Para os Amigos de Deus!

[24] Não vos ufanais, meus Amigos da Cruz, de ser amigos de Deus, ou de tal querer-vos? Resolvei, pois, beber o cálice que é preciso, necesssariamente, beber para se tornar amigo de Deus. Calicem Domini biberunt et amici Dei facti sunt (55). O bem amado Bejamin teve o cálice e seus outros irmãos tiveram apenas o frumento (56). O grande favorito de Jesus Cristo teve o seu Coração, subiu o Calvário e bebeu do cálice (57). Postetis biberi calicem? (58). É bom, desejar a glória de Deus; mas desejá-la e pedi-la sem se resolver a tudo sofrer é fazer um pedido louco e extravagante: necitis quid petatis (59)... Óportet per multas tribulationes (60): é preciso, oportet, é necessidade, é coisa indispensável; é preciso que entremos no reino dos céus por meio de muitas cruzes e tribulações.

Para os filhos de Deus!

[25] Gloria-vos, com razão, de ser filhos de Deus. Gloriai-vos, pois, das chicotadas que esse bom Pai vos deu e há de dar-vos no futuro, porque Ele chicoteia seus filhos (61). Se não sois o número de seus filhos bem amados, sois - ó que desgraça, que golpe fulminante! - sois, como o diz Santo Agostinho, do número dos réprobos. Aquele que não geme neste mundo, como peregrino e estrangeiro, não se regozijará no outro, como cidadão do céu, diz o mesmo Santo Agostinho (62). Se Deus não vos enviar, de tempos a tempos, algumas boas cruzes, é que já não se preocupa convosco, é que está irado contra vós; olha-vos tão somente como um estrangeiro fóra de sua casa e de sua proteção, ou como a um filho bastardo, que, não merecendo sua porção na herança de seu pai, não merece da parte dele nem cuidados nem correção.

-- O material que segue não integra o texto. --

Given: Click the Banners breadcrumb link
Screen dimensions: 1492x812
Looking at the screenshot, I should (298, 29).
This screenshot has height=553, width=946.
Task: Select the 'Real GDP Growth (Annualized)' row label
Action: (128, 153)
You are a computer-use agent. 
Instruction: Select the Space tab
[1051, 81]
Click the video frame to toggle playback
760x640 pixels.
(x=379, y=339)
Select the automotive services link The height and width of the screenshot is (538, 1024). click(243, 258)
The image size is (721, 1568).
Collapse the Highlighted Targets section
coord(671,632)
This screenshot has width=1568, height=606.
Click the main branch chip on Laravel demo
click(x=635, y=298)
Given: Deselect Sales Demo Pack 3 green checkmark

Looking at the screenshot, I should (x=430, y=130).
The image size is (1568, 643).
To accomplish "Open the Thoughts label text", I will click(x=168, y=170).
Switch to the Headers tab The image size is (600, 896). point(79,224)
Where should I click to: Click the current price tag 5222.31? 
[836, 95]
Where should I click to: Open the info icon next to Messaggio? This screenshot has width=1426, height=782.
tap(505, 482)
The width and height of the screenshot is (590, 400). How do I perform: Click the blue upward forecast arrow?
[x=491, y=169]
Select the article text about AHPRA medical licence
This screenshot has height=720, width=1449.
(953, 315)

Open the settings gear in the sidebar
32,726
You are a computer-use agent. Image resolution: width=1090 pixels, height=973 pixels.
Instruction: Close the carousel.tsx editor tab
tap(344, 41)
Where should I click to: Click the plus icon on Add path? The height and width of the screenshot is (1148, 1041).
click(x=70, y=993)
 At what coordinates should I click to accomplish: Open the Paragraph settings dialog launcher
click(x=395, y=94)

Para os que estudam um Deus crucificado!

[26] Amigos da Cruz, que estudais um Deus crucificado, o mistério da cruz é um mistério desconhecido dos Gentíos, repelido pelos Judeus e desprezado pelos hereges e pelos maus católicos; é, porém, o grande mistério que deveis aprender praticamente, na escola de Jesus Cristo, e que somente em sua escola podeis aprender. Procurareis em vão, em todas as academias da antiguidade, um filósofo que vô-lo haja ensinado; consultareis em vão a luz dos sentidos e da razão; não há senão Jesus Cristo que, por sua graça vitoriosa, vos possa ensinar e fazer saborear este mistério.
Tornai-vos hábeis, pois, nesta ciência supereminente, sob a direção de tão grande mestre, e tereis todas as outras ciências, pois ela as contém a todas soberanamente. É ela a nossa filosofia natural e sobrenatural, nossa teologia divina e misteriosa, e nossa pedra filosofal, que muda, pela paciência, os metais mais grosseiros em metais preciosos, as dores mais agudas em delícias, as pobrezas em riquezas, as humilhações mais profundas em glórias. Aquele dentre vós que melhor sabe levar a sua cruz, mesmo que não conheça o A nem o B, é o mais sábio de todos.
Escutai o grande São Paulo, que ao voltar do terceiro céu, onde conheceu mistérios ocultos aos próprios Anjos, exclamava não saber e não querer saber senão Jesus Cristo crucificado (63). Regozijai-vos, pobre idiota, ou pobre mulher sem espírito e sem ciência: se souberdes sofrer alegremente, sabereis mais que um doutor da Sorbonne que não soube sofrer tão bem quanto vós...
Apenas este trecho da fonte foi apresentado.